EXTRACTED ENTRIES Block Start

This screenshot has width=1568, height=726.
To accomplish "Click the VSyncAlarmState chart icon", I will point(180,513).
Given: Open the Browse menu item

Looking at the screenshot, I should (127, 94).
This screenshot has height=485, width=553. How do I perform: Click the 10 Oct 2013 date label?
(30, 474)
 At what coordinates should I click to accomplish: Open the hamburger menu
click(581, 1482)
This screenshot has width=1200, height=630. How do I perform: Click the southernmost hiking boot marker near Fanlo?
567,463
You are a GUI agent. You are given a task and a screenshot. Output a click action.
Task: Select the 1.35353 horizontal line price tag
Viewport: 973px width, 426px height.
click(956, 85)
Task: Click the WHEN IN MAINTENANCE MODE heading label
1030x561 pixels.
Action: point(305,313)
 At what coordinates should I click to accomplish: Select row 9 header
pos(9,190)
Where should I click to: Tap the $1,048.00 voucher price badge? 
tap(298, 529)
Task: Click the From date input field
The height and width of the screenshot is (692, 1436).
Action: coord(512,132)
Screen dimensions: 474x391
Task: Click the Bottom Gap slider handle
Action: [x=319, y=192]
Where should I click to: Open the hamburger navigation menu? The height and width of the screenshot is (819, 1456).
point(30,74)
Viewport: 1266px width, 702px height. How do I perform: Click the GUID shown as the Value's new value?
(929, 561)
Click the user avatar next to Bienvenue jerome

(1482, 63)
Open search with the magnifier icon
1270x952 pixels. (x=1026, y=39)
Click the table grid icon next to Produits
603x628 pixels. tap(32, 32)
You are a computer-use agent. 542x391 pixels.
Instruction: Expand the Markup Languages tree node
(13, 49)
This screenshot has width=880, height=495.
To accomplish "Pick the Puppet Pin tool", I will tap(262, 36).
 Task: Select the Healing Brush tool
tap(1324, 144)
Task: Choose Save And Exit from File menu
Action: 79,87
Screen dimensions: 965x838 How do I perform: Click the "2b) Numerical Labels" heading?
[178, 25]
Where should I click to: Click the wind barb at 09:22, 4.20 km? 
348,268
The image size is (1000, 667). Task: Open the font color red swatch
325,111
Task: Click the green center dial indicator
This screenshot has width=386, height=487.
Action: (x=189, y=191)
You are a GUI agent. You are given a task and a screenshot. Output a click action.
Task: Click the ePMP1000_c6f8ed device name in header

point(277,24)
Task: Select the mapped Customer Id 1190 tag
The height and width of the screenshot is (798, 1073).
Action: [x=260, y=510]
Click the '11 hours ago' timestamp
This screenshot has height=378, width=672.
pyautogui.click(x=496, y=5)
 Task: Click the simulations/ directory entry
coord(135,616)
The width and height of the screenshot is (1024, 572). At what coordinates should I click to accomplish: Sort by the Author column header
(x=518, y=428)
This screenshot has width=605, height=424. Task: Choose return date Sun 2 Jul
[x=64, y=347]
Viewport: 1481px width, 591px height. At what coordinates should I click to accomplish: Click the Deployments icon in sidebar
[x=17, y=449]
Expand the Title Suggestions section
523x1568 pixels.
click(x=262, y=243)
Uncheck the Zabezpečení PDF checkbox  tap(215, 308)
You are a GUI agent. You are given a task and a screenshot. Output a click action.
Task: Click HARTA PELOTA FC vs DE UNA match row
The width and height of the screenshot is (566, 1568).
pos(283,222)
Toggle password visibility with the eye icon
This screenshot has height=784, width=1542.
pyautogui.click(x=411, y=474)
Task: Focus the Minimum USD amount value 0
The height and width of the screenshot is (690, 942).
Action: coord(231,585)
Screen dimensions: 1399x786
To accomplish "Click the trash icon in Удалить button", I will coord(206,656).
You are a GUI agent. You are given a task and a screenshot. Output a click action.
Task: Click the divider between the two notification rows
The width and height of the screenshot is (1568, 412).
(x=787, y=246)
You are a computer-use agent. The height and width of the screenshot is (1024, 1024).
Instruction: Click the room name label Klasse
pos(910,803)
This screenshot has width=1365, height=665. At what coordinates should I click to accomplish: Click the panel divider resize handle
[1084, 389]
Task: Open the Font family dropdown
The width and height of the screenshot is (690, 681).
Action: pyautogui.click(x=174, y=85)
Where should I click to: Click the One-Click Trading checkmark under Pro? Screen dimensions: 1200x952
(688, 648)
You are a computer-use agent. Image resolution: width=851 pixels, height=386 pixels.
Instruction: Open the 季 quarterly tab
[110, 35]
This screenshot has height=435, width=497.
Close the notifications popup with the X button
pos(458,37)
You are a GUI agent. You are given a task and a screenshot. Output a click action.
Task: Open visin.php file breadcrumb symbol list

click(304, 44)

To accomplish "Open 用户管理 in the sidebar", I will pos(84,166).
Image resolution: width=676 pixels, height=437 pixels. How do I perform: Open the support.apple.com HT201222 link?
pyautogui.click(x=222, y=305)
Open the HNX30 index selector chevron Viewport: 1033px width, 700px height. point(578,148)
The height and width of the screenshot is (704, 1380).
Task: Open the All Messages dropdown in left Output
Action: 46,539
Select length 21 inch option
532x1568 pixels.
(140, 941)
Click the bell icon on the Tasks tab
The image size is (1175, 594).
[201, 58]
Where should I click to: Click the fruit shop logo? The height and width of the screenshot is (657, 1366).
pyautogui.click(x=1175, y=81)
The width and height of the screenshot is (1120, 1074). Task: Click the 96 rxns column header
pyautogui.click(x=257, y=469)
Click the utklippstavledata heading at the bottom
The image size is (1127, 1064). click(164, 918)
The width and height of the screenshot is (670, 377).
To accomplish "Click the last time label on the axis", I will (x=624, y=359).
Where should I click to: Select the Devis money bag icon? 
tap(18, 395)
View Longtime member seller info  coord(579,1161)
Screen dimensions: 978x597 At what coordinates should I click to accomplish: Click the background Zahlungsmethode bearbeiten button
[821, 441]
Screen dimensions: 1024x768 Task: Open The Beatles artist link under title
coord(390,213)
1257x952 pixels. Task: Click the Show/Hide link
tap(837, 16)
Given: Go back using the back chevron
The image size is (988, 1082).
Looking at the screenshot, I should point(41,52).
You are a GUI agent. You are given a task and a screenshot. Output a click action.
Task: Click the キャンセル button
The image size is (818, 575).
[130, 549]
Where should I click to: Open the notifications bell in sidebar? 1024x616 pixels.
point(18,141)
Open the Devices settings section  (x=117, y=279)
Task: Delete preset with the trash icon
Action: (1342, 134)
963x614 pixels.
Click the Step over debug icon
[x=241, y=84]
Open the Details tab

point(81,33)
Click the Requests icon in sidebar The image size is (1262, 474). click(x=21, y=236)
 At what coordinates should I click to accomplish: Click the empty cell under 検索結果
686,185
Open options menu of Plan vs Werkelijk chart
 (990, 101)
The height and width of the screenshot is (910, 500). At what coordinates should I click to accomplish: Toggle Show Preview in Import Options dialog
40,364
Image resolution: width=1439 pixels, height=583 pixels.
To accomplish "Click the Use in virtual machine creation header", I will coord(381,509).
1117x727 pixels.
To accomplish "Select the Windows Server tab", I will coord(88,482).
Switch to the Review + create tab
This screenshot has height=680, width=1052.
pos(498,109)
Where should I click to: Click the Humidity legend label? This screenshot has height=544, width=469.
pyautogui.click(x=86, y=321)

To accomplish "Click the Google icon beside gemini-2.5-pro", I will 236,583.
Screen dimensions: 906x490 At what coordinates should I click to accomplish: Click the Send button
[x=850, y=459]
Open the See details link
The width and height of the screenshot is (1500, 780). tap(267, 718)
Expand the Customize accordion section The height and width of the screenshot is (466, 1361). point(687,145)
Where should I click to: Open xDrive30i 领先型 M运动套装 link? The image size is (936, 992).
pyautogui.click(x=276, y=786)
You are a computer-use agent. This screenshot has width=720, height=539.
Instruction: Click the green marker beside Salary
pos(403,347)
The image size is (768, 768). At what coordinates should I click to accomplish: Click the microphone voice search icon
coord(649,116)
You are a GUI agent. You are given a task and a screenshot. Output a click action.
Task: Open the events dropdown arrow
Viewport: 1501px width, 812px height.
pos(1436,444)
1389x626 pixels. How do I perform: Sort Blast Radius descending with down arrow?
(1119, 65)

EXTRACTED ENTRIES Block End

> _EXERCISE OBJECTIVE_:
When a line in the material contains the string "computer", copy that line.

> _ANSWER TO THIS EXERCISE_:
You are a computer-use agent. 542x391 pixels.
You are a computer-use agent. The height and width of the screenshot is (1024, 1024).
You are a computer-use agent. Image resolution: width=851 pixels, height=386 pixels.
You are a computer-use agent. This screenshot has width=720, height=539.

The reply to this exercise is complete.